A durational live performance

Image courtesy of the artist

Artsadmin Bursary artist James Jordan Johnson shares their work at Toynbee Studios.

“Something is Trying to Disappear Me is a durational live performance attempting to unearth, preserve and understand the most capacious vestiges of my interior in relation to material, cultural and familial loss. It is a work in which I think through my childhood recollection of the domestic space through gatherings, phantasmic events, the yard as an archive, and materials that are no longer alive, rotting, withering, or exist but are dissimilar to their former encounter. The performance is a rumination and an inquiry into the slippages, fictitious and illegible spaces of memory that we preserve inside of our interior.”

Artsadmin’s Artists’ Bursary Scheme has been running since 1998 and has supported over 200 artists working in contemporary performance practices. This year 5 artists, Elsabet Yonas, Hetal Chudasama, James Jordan Johnson, Krishna Istha, and Tammy Reynolds have developed their work and practice with the support of the Artist Support team since April 2020. This daytime event offers a glimpse into the practice of two of these artists, Hetal Chudasama and James Jordan Johnson.

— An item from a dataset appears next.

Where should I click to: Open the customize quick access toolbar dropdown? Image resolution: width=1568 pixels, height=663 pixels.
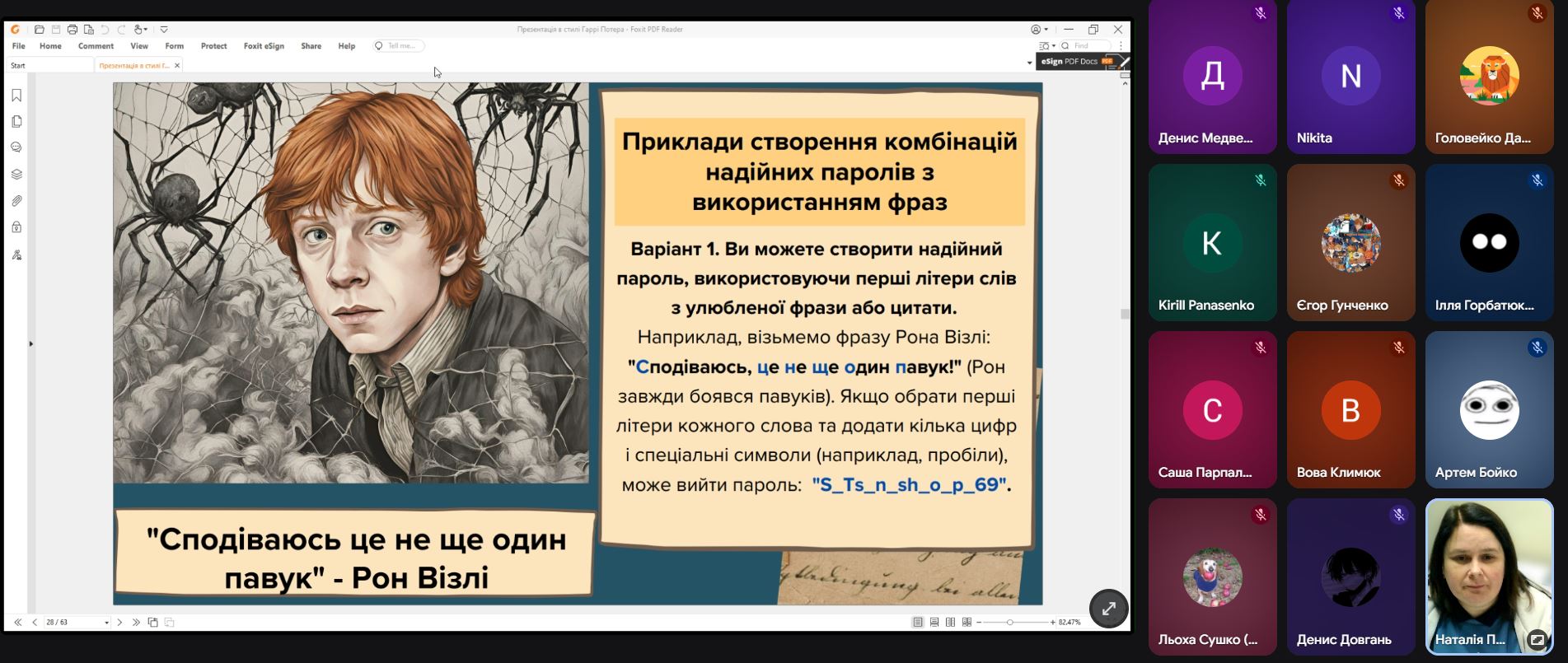pos(164,30)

The current Artists’ Bursary Scheme is made possible with support from Arts Council England, Live Art UK Diverse Actions programme and generous individual donations to Artsadmin.

James Jordan Johnson (b.1997, London) is an artist working in performance and sculpture currently undertaking Open School East’s Associate Programme. He explores how embodied memory is recalled, devised, fictive, and a non-legible phenomenon. Approaching said subject matters from afro-diasporic climates of material and performative histories, he uses methods of walking, found and chosen objects, play, public interventions, and mundanity. 

We’ve been working hard to make Toynbee Studios as safe as possible for artists, audiences, hirers, café customers, tenants and staff. Read the safety measures we have in place. 
Our safety measures remain unchanged since 19 July and we are committed to an inclusive reopening.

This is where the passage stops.